Even the absence of segregation in the stands wasn’t particularly catastrophic. There were no reports of fighting between rival fans. Ronay described the scene as ‘fevered and edgy but largely peaceful as supporters intermingled in the stands’. One video posted on Twitter shows Arsenal and Köln fans trading chants inside the stadium concourse. There is no sign of hostility or tension – it’s more Pitch Perfect than Football Factory. Arguably, the noise generated by the away supporters roused the normally sedate home fans to crank up the volume. Per Mertesacker, far from being horrified, positively relished the atmosphere. ‘It was quite fun to play in front of two crowds battling each other, in a way’, said the Arsenal defender. ‘It felt good to be part of that.’ Lukas Podolski, who has played for both clubs, also felt that the misbehaviour of a tiny minority was blown out of proportion. ‘Fifty out of 20,000? Every Oktoberfest or other event is worse. Where is the outcry then?’, said the former German international.

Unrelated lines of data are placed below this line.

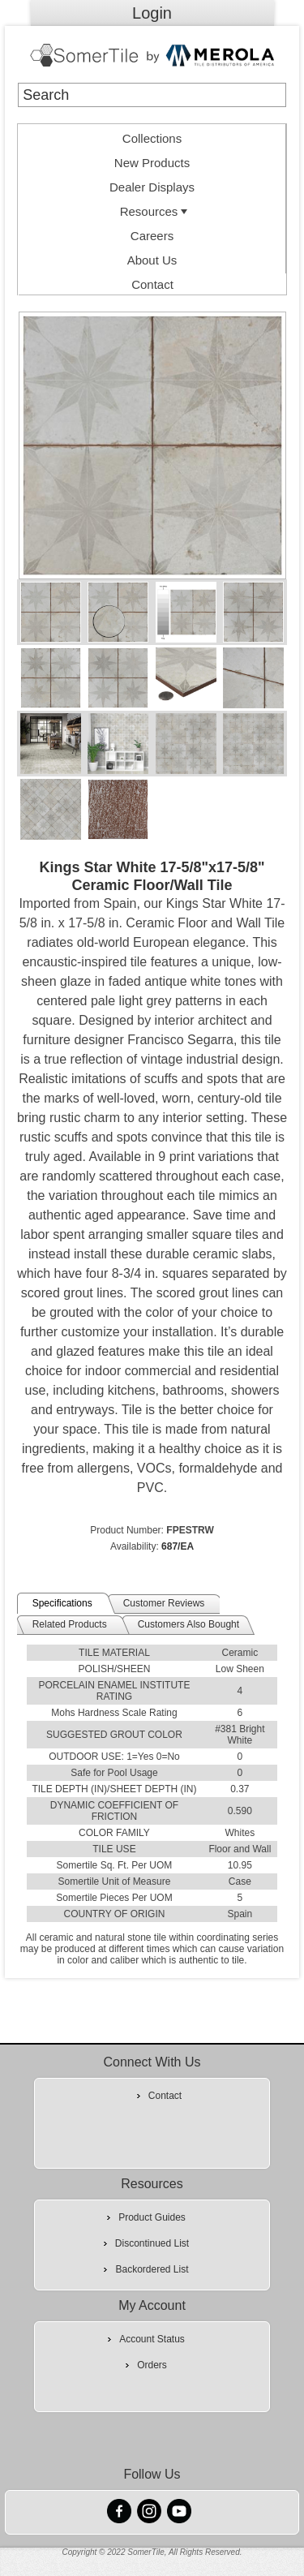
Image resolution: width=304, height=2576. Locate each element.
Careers (152, 236)
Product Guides (152, 2217)
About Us (152, 260)
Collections (152, 138)
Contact (152, 284)
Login (152, 13)
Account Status (152, 2339)
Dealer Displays (152, 187)
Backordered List (151, 2269)
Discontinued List (152, 2243)
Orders (152, 2365)
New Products (152, 163)
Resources (155, 211)
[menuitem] (152, 136)
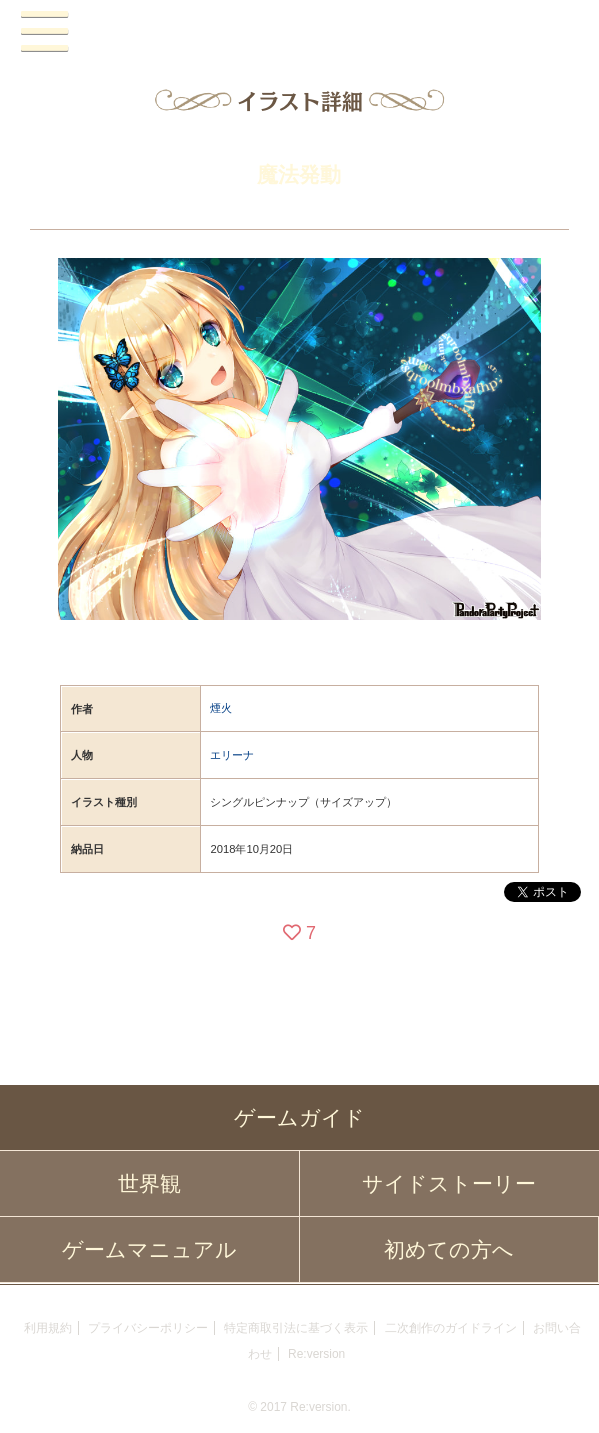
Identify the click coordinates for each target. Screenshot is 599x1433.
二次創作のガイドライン (451, 1328)
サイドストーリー (449, 1183)
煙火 (221, 708)
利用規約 (48, 1328)
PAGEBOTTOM (563, 1394)
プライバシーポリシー (148, 1328)
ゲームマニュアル (149, 1249)
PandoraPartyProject (299, 32)
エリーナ (232, 755)
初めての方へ (449, 1249)
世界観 (149, 1183)
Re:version (316, 1354)
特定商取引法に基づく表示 (296, 1328)
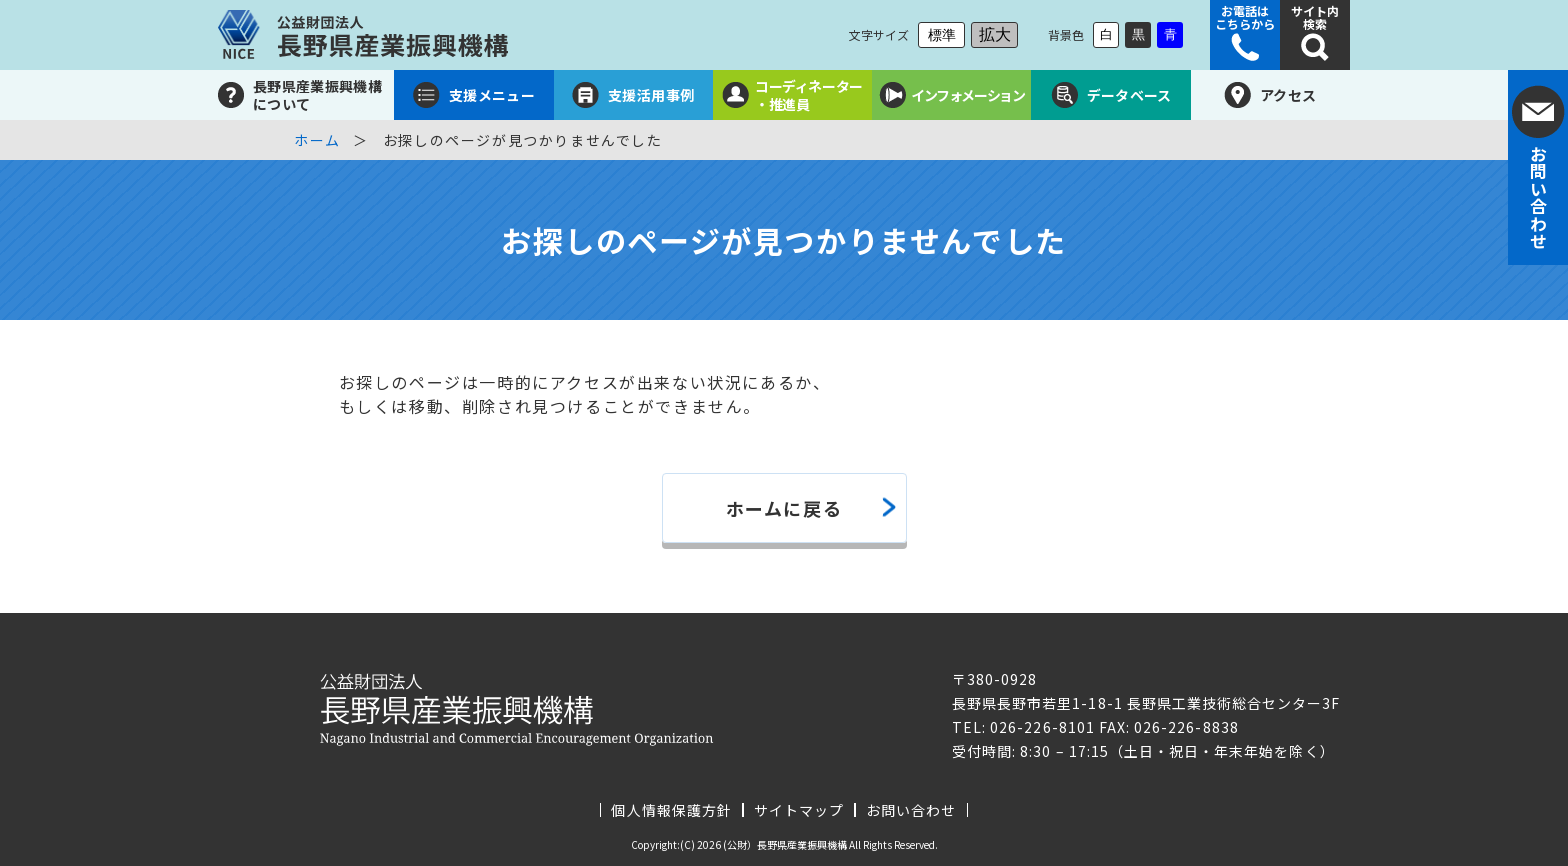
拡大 (995, 34)
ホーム (317, 140)
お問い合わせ (911, 810)
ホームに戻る (784, 508)
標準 (942, 35)
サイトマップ (799, 810)
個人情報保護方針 (671, 810)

Were Arsenal fans intimidated by the Köln invasion? No doubt some felt unsafe. But those fears were unfounded. As Andy Mitten noted: ‘The only aggression I saw was from an Arsenal fan screaming at a fellow Arsenal fan who did little but moan.’ The relatively minor skirmishes between fans and stewards could have been averted if Arsenal hadn’t given Köln a miserly allocation of 2,900 tickets. Alternatively, the club could have teamed up with Islington Council and shown the match on a large screen in Finsbury Park for those fans without tickets. The German authorities showed the way at the 2006 World Cup by setting up dedicated fan parks for ticketless supporters where they could eat, drink and watch televised games. It’s not rocket science. It just requires a change in mindset. It means that we should stop seeing large numbers of football fans as a public-order problem and start treating them with civility and hospitality. A little more ‘willkommen’ and a little less ‘move along now’.